Excerto do texto:
_ _ _ _ _

Opinião

Liderança artificial

João César das Neves, economista e professor catedrático

Todos vamos ter de nos adaptar à era da inteligência artificial. O que isso significa ninguém realmente sabe, porque ainda não vivemos nessa era.

Aquilo que existe, até agora, são apenas arremedos, prolegómenos a algo que só as gerações futuras conhecerão em pleno. Mesmo assim, vamos ter de nos adaptar, algo especialmente difícil precisamente por não vivermos ainda aí em pleno. Para os líderes, essa espinhosa adaptação exige alguns princípios fundamentais.

O primeiro é que os chefes não se podem dar ao luxo de fazer aquilo que ocupa quase todos os outros. Nesta alvorada da robótica dominam quatro atividades principais. A maioria brinca com os algoritmos, procurando saber até onde conseguem ir. Em seguida surgem os eufóricos, que os querem usar em tudo, exaltando as maravilhas que a tecnologia nos dará. Há também os que estão em pânico com as desgraças potenciais sobre a humanidade (incluindo alguns dos melhores especialistas). Finalmente, começam a aparecer muitos a usar os métodos para roubar, enganar e ludibriar. Só que, por fascinantes que estas atividades sejam, no fundo são todas ociosas ou negativas. Para o dirigente, a inteligência artificial interessa apenas na medida em que possa ser usada produtivamente no governo da instituição.

O segundo princípio que o chefe tem de saber é que, embora ainda não tenhamos entrado na era da inteligência artificial, ela já pulula à nossa volta. Motores de busca, publicidade dirigida, recomendação de produtos, tradução automática, sistemas de navegação com GPS, jogadores digitais e muito do apoio ao cliente hoje utiliza tais meios. São estes os arremedos e prolegómenos, mas já bastante reais.

O terceiro aspeto sobre a inteligência artificial é que ela não é inteligente. A única inteligência que existe é a natural. As máquinas não conseguem pensar. Temos de resistir à tendência natural para humanizar o nosso interlocutor, sob pena de cometer um horrível erro categórico. É verdade a partir de 1950 a arrogância dos investigadores tem promovido esta falácia (aliás implícita na fraude chamada “teste de Turing” que iniciou o movimento), mas o bom líder não pode cair nela.

O quarto ponto está ligado com o anterior: o gestor competente só pode usar os modelos se souber bem o que eles realmente são. Trata-se apenas de programas informáticos que, treinados numa vastidão de textos, imagens, sons ou outras formas de comunicação, conseguem responder a solicitações, reproduzindo linguagem coerente. Dito de outra forma, a inteligência artificial é apenas uma forma glorificada de plágio, o que renova o elemento de engano.

_ _ _ _ _

Dados fornecidos:

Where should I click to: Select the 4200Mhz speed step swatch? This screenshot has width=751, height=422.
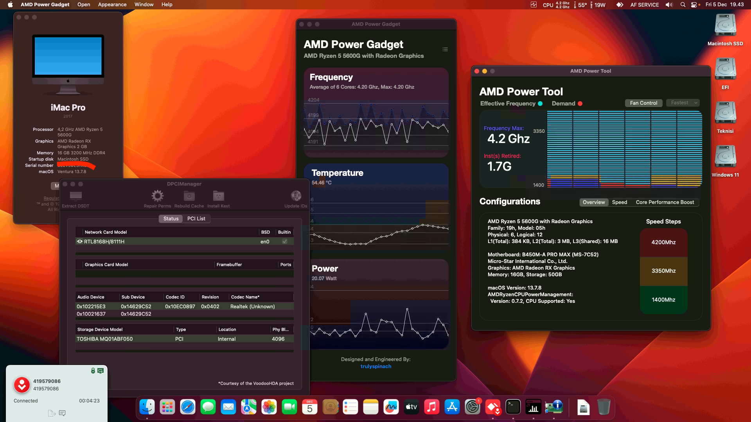tap(663, 242)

_ _ _ _ _

Instruções da tarefa: Prolongue o artigo de opinião sobre liderança e inteligência artificial, começando logo após a última frase apresentada.

Resultado:
Isso não quer dizer que a técnica não seja útil. Muita da criatividade humana, na arte como nos negócios, implica imitação implícita. Mas se o líder não souber que aquilo que obtém do modelo é a digestão de montanhas gigantescas de informação muito variada e desigual, vai ter surpresas desagradáveis. A máquina não pensa. Limita-se a calcular o mais provável vocábulo, som ou pixel que se segue aos anteriores.

Sabendo isto, alguns corolários saem imediatamente. Os algoritmos são muito melhores na forma que no conteúdo, na exploração que na elaboração. Dão excelentes sugestões, não respostas definitivas. Trata-se de modelos de linguagem, não de análise, criatividade ou compreensão. Todos conhecemos pessoas ‒ normalmente políticos, advogados, ou jornalistas ‒ que conseguem produzir discursos empolgantes, dramáticos e convincentes sobre assuntos que realmente desconhecem. Esta é a base do populismo e também da inteligência artificial.

O quinto princípio é o mais importante: não existe liderança artificial. O ser humano tem de estar sempre no comando. Deixar-se guiar por uma máquina, como por um animal, um bêbedo ou um doido, é desgraça.

Estamos a entrar na era da robótica, que certamente modificará, para o bem e para o mal, muitas das realidades que conhecemos. O bom líder tem de, serenamente, considerar estes instrumentos como eles são. Não desdenhando o que podem dar, mas nunca se deixando capturar por eles.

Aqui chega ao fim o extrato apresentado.